Ein Knecht einer neoliberalen Ideologie, der es gelingt, alle Lebensbereiche zu durchdringen und auszubeuten, gerade weil diese Ideologie nicht bestimmte Restriktionen auferlegt, nicht sagt, was wir dürfen und was nicht, sondern weil sie uns zuflüstert: "Du kannst alles erreichen, alles werden, alles haben, wenn du nur willst, wenn du dich anstrengst, wenn du erfolgreich bist."
Diese Freiheit des Alles-Könnens bringt das Subjekt als Unternehmer seiner Selbst und zugleich als Arbeiter in diesem Unternehmen hervor. Bis zur Erschöpfung, bis zur Depression, bis zum Burn out, die Byung-Chul Han als Krisensymptome der Freiheit deutet. Gleichzeitig gibt sich diese Machtmaschine freundlich und anschmiegsam.
"Die smarte, freundliche Macht operiert nicht frontal gegen den Willen der unterworfenen Subjekte, sondern steuert den Willen zu ihren Gunsten. Sie ist eher jasagend als neinsagend. (...) Sie verführt, statt zu verbieten. Statt sich dem Subjekt entgegenzusetzen, kommt sie ihm entgegen.

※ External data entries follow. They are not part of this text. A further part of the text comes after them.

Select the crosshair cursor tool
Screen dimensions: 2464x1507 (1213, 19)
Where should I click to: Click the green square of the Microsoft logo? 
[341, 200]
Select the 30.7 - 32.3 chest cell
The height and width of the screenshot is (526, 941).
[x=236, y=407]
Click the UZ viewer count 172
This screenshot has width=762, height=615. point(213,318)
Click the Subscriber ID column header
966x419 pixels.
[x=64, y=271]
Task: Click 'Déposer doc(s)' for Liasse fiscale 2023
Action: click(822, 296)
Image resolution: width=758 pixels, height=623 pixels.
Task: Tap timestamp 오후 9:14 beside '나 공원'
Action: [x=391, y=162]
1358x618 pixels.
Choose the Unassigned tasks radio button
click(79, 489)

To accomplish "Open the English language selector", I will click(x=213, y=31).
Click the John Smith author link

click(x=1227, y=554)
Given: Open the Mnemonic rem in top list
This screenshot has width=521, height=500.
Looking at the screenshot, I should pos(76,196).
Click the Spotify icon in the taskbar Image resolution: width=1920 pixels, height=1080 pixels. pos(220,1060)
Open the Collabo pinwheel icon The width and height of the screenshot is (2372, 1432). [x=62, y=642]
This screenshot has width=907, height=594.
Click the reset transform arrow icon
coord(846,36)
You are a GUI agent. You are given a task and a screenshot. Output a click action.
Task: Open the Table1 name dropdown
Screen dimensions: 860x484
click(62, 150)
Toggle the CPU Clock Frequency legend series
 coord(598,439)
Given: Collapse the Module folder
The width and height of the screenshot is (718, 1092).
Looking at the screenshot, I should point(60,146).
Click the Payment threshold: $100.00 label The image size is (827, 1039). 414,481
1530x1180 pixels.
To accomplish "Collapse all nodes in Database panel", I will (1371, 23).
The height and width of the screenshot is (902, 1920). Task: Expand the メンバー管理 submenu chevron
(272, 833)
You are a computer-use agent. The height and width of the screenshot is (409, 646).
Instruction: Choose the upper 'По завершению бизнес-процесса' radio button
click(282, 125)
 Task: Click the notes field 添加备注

Die smarte Macht schmiegt sich der Psyche an, statt sie zu disziplinieren und Zwängen oder Verboten zu unterwerfen."
Trend zur Selbstoptimierung und Big Data
Diese Psychomacht bemächtigt sich unserer Emotionen, schreibt Han, um Handlungen auf einer vorreflexiven Ebene zu steuern und zu beeinflussen. Überall werden gute Emotionen gestiftet, werden wir positiv gestimmt, um uns selbst zu optimieren, sei es in der nächsten Beauty-Farm oder im Fitnessstudio. Und das Übrige – die Kontrolle unserer Wünsche – erledigen in der digitalen Welt die Algorithmen von Big Data, jener lächelnden Schwester von Big Brother, die unsere Interessen berechnet hat, bevor wir selbst sie kennen.
"Orwells Überwachungsstaat mit Teleschirmen und Folterkammern unterscheidet sich grundsätzlich vom digitalen Panoptikum mit Internet, Smartphone und Google Glass, das vom Schein grenzenloser Freiheit und Kommunikation beherrscht ist. Hier wird nicht gefoltert, sondern getwittert und gepostet. (...) An die Stelle der durch Folter erpressten Geständnisse tritt freiwillige Entblößung."
Die Wirkungsweise dieser merkwürdigen, obskuren Macht ohne Zwang nennt Han: Psychopolitik. Sie implantiert ihre Ziele direkt im Wunsch- und Gefühlssystem der handelnden Menschen. Damit ist sie allgegenwärtig und allmächtig. Und damit gibt es kein Außen der Macht mehr, nichts mehr, durch die man sie "erleidet". Was also könnte diese Macht noch aufhalten?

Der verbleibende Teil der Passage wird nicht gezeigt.